Each entry in the listing below should be restated word for word.

▶

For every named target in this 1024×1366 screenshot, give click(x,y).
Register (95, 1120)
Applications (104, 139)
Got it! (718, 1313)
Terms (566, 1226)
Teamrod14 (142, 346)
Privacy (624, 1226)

◀

Result of this exercise
For every named target in this 1024×1366 screenshot, give click(x,y).
Register (95, 1120)
Applications (104, 139)
Got it! (718, 1313)
Terms (566, 1226)
Teamrod14 (142, 346)
Privacy (624, 1226)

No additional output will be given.